New Tech seniors get surprise flashback

As students and staff at Bartholomew Consolidated School Corp. prepare to bring the school year to a close Wednesday, graduating seniors and retiring teachers alike are reflecting on their careers with the district as they prepare for the future.

For one group of soon-to-be graduates from Columbus Signature Academy — New Tech campus, such reflections took them all the way back to fifth grade, when they were among the first group of students to enroll in Columbus Signature Academy — Lincoln Campus in its inaugural year of 2008.

That year, Michelle Spear, a fifth-grade teacher at Lincoln who is retiring this year, asked her students to write letters to themselves — letters about the future of the school and about their own futures.

Spear kept those letters sealed away for the past eight years, but surprised her former fifth-graders last week by presenting them with the words they wrote to themselves, marking the end of both their high school careers and Spear’s teaching career with a reunion that brought memories, smiles and even a few tears.

RECORDED INFORMATION -
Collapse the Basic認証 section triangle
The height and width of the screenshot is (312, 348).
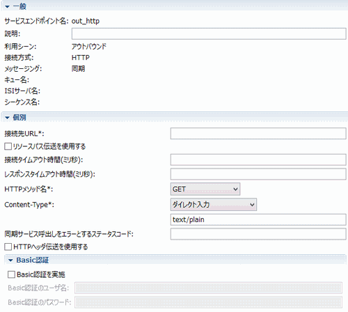tap(10, 260)
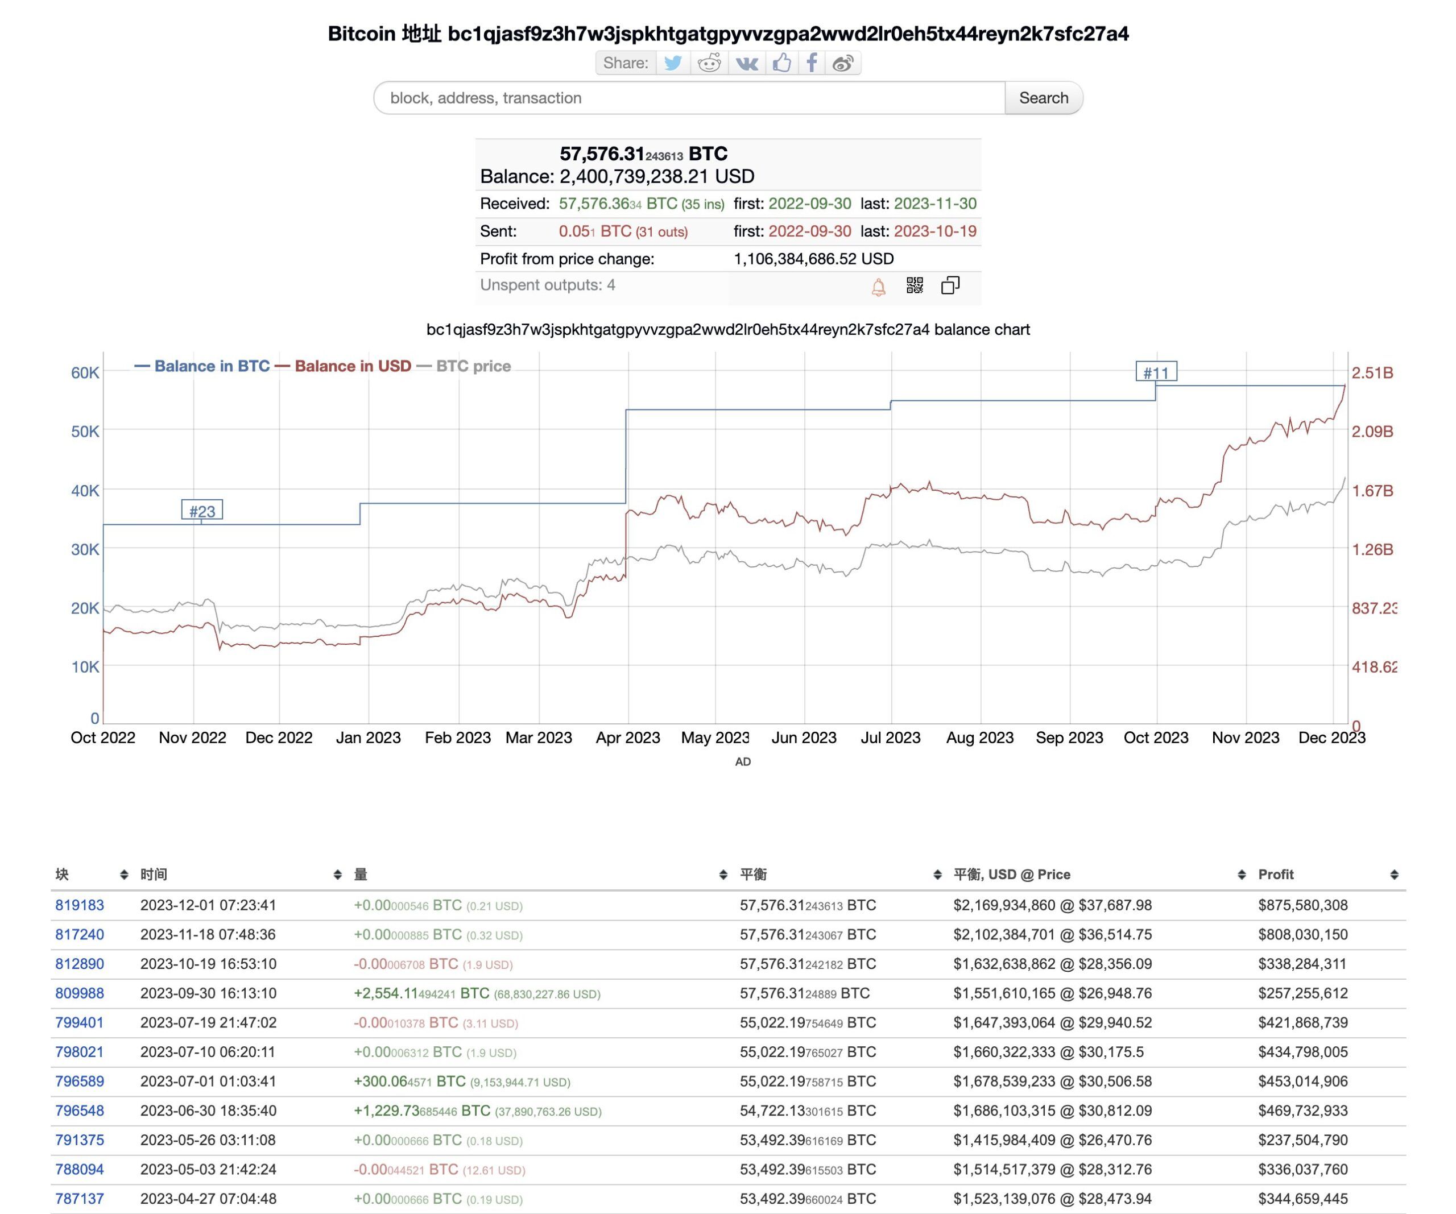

EXERCISE TASK 1 -
Reproduce the article on the New Tech seniors, beginning at the words "As students and" and stopping after "year of 2008.". Substitute "CSA" for "Columbus Signature Academy" throughout.
EXERCISE TASK 2 -
Answer these questions from the article on the New Tech seniors.
(a) On what day of the week does the school year close?
(b) In what year was the Lincoln Campus's inaugural year?
(c) For how many years did Spear keep the letters sealed away?
The listing has nothing to do with the article.

FINISHED ANSWER 1 -
As students and staff at Bartholomew Consolidated School Corp. prepare to bring the school year to a close Wednesday, graduating seniors and retiring teachers alike are reflecting on their careers with the district as they prepare for the future.

For one group of soon-to-be graduates from CSA — New Tech campus, such reflections took them all the way back to fifth grade, when they were among the first group of students to enroll in CSA — Lincoln Campus in its inaugural year of 2008.

FINISHED ANSWER 2 -
(a) Wednesday
(b) 2008
(c) Eight years